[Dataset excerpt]
—————

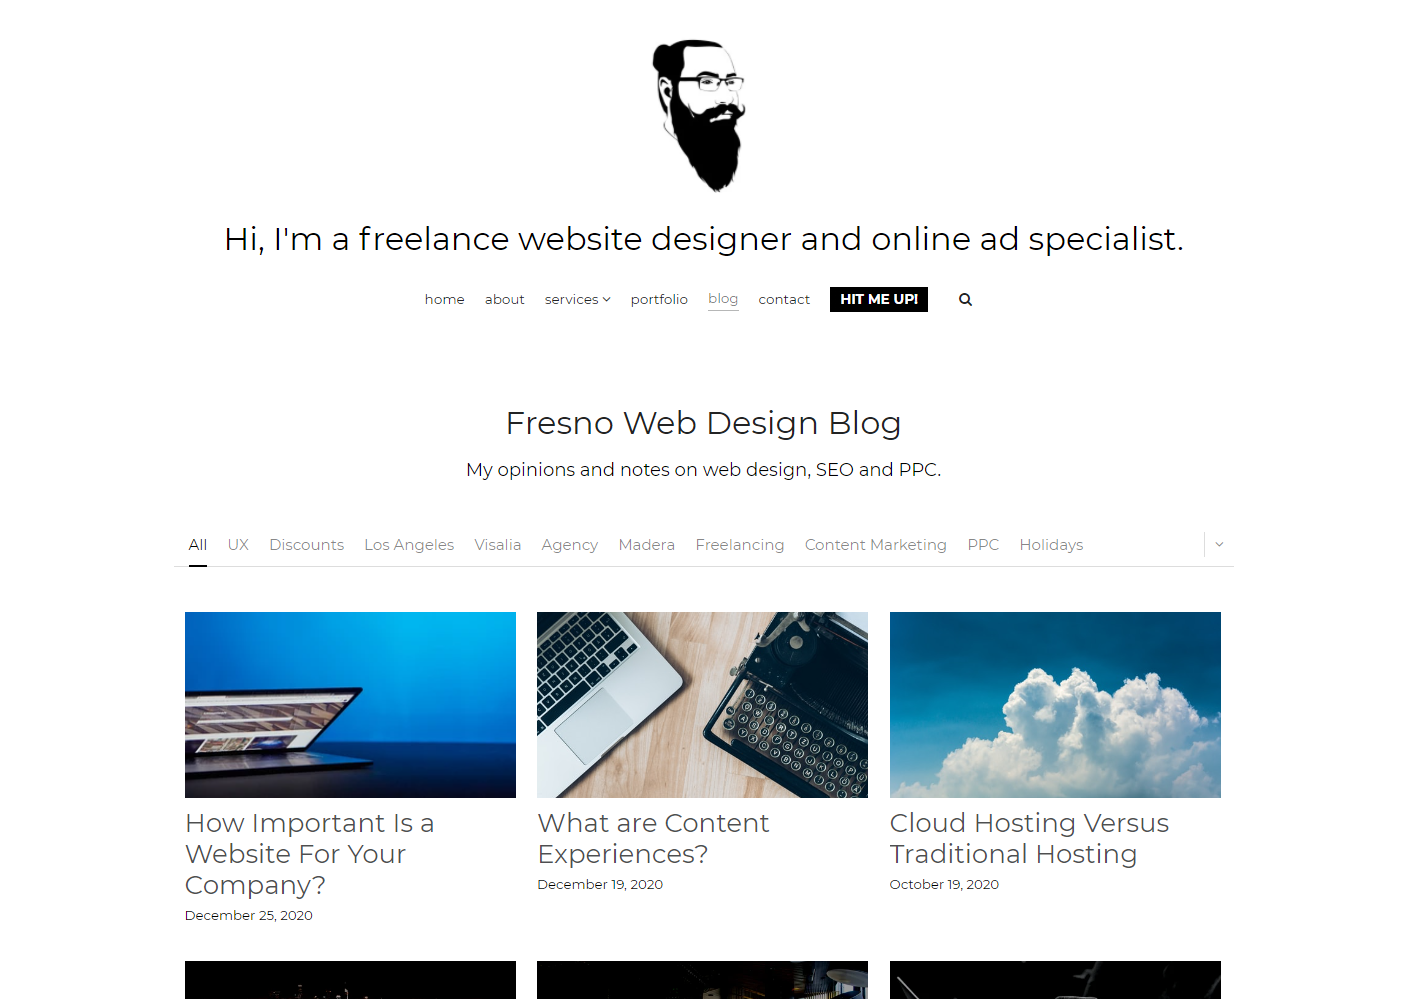Read What are Content Experiences? post
This screenshot has width=1403, height=999.
point(653,838)
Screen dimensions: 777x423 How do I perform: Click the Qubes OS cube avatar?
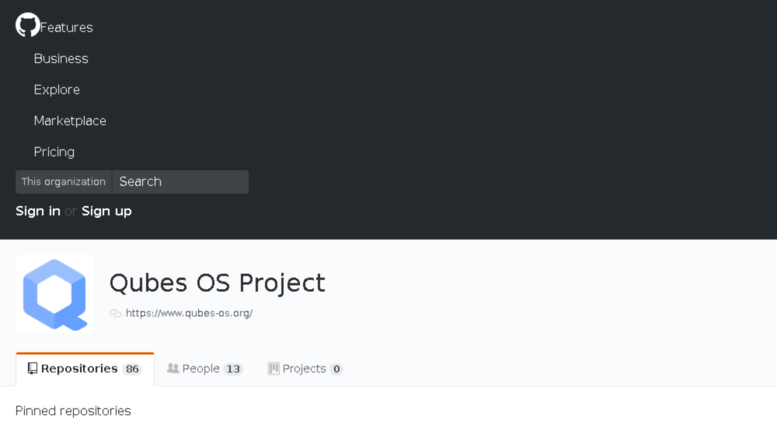tap(55, 294)
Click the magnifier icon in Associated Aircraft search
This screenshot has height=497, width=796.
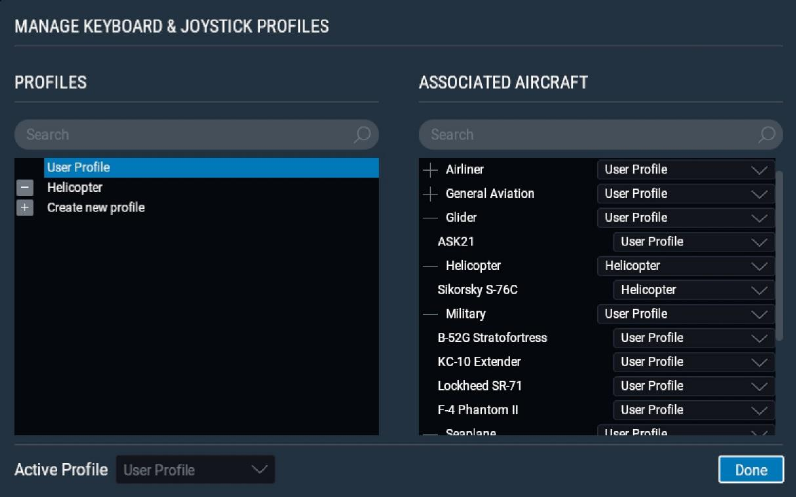tap(766, 135)
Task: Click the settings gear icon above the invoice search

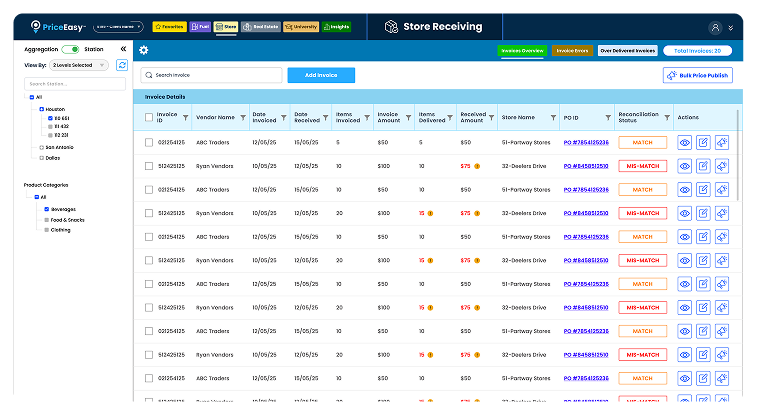Action: (x=144, y=50)
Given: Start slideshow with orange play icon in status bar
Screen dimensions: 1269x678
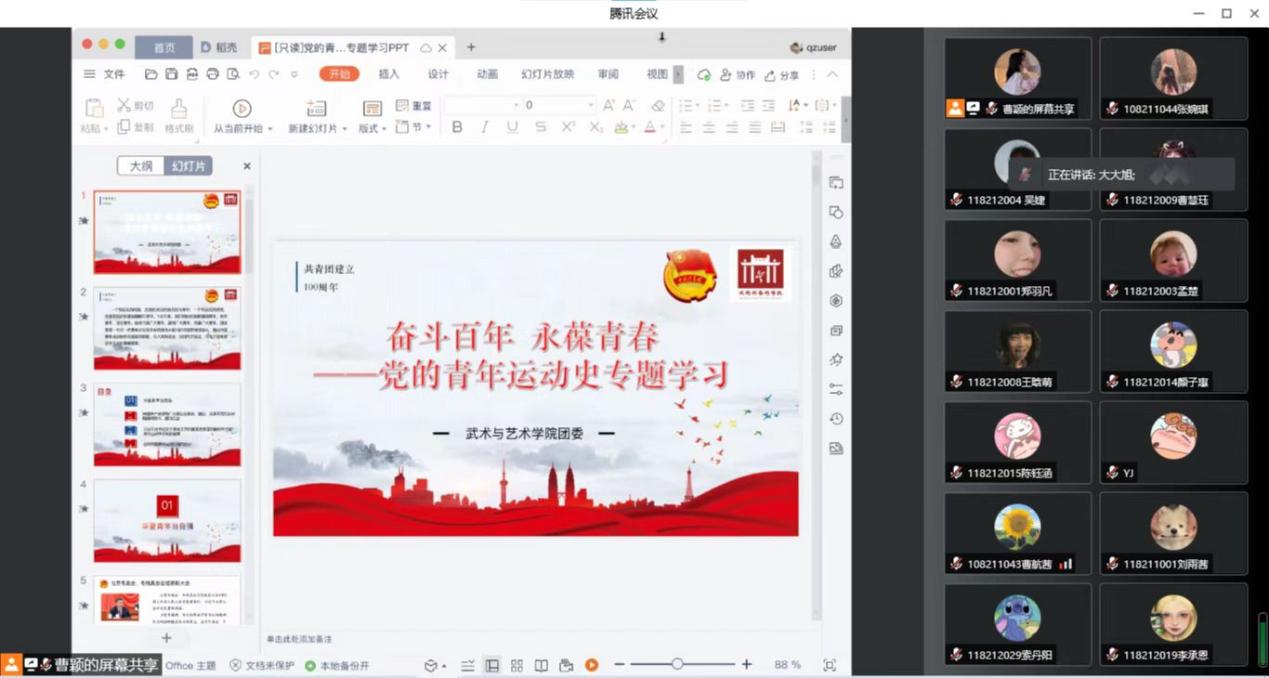Looking at the screenshot, I should coord(592,665).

—————

• [What the task asks] Reproduce every item above verbatim. Omit the pictures from your reproduction.

• [Solution for this problem]
Read What are Content Experiences? post
This screenshot has width=1403, height=999.
point(653,838)
Screen dimensions: 777x423 How do I perform: Click the Qubes OS cube avatar?
tap(55, 294)
Click the magnifier icon in Associated Aircraft search
This screenshot has height=497, width=796.
tap(766, 135)
Task: Click the settings gear icon above the invoice search

Action: (x=144, y=50)
Given: Start slideshow with orange play icon in status bar
Screen dimensions: 1269x678
Looking at the screenshot, I should coord(592,665).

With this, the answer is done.